Note that this is from a VP of AI, at a company that has been researching natural language AI for over a decade.
If you enter strawberry on its own into the OpenAI Tokenizer, it will show you 3 tokens – the IDs will be different depending on which model you choose, but it looks right, right?
However, if you add a space before the word, like it would have in a sentence, it becomes one token.
Here you can see it in a sentence, and strawberry remains as one token.
The assertion that many people make is based on the human reasoning that if “strawberry” is split into three tokens, and two of those tokens contain Rs, that that is the reason LLMs output 2 instead of 3, which seems logical.
The fact that it’s actually 1 token – wouldn’t that mean that it would be outputting 1 and not 2? The logic of these claims breaks down here.
There are many more posts like this.
A lot of people, including Senior AI Researchers, LLM Researchers, AI Engineers, are all citing the tokenization as the cause of LLMs not being able to count the number of Rs in strawberry.
It’s an easy mistake to make when so many discussions about AI are using analogies from human intelligence to describe its behaviour.
Conclusion
Many misconceptions about LLMs, including from senior AI researchers, stem from using human intelligence analogies to describe LLM behaviour.
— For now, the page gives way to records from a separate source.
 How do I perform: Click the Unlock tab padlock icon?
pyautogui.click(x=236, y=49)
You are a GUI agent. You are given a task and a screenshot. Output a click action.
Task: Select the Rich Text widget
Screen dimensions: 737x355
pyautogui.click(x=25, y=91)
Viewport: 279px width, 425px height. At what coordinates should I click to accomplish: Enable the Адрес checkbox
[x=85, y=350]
It’s important to be cautious when discussing LLMs, explain analogies, and understand that while progress is rapid, true AI thinking and reasoning are not yet achieved. LLMs are useful tools, but understanding their limitations is crucial for effective use.
- Take care when talking about LLMs, if you’re not sure someone understands LLM hallucination an analogy, explain it to them.
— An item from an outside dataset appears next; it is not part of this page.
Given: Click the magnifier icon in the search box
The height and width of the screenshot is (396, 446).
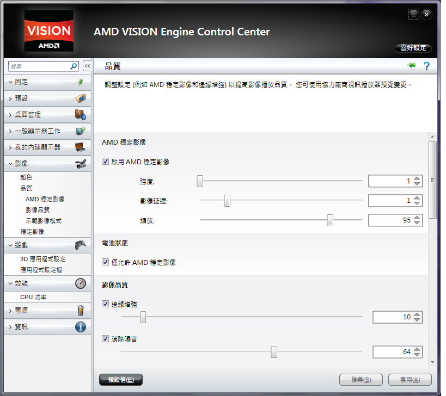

- At some point in the future, AIs will be able to think and reason in the way that we understand humans to, but we’re not there yet.
- Technical and non-technical people alike can be misled by attributing the human versions of the word to LLMs.
- LLMs are a really useful tool, but gaining some deeper understanding of how they work will help you determine what tasks they can help you with, and those that it can’t.
- Beware of benchmarks, consider what they are really testing.
And remember, LLMs don’t hallucinate.
This article was created based on a presentation given in October 2024. While the basis of the information remains relevant, there have been new models released since that are absent due to this.